Reinforcement Learning Scheduler for Vehicle-to-Vehicle Communications Outside Coverage
This addresses the challenge of maintaining efficient V2V communication for vehicles when network coverage is intermittent, though it appears incremental as it builds on existing RL methods for a specific domain.
The paper tackles the problem of scheduling radio resources for vehicle-to-vehicle communications in out-of-coverage areas by using a reinforcement learning-based centralized scheduler to pre-assign non-interfering resources, achieving performance as good as or better than state-of-the-art distributed schedulers with learning times ranging from a few hundred to a few thousand epochs.
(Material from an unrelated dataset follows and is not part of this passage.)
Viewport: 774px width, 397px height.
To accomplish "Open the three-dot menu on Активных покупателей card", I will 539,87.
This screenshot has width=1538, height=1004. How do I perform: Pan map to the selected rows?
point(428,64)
Radio resources in vehicle-to-vehicle (V2V) communication can be scheduled either by a centralized scheduler residing in the network (e.g., a base station in case of cellular systems) or a distributed scheduler, where the resources are autonomously selected by the vehicles. The former approach yields a considerably higher resource utilization in case the network coverage is uninterrupted. However, in case of intermittent or out-of-coverage, due to not having input from centralized scheduler, vehicles need to revert to distributed scheduling. Motivated by recent advances in reinforcement learning (RL), we investigate whether a centralized learning scheduler can be taught to efficiently pre-assign the resources to vehicles for out-of-coverage V2V communication. Specifically, we use the actor-critic RL algorithm to train the centralized scheduler to provide non-interfering resources to vehicles before they enter the out-of-coverage area. Our initial results show that a RL-based scheduler can achieve performance as good as or better than the state-of-art distributed scheduler, often outperforming it. Furthermore, the learning process completes within a reasonable time (ranging from a few hundred to a few thousand epochs), thus making the RL-based scheduler a promising solution for V2V communications with intermittent network coverage.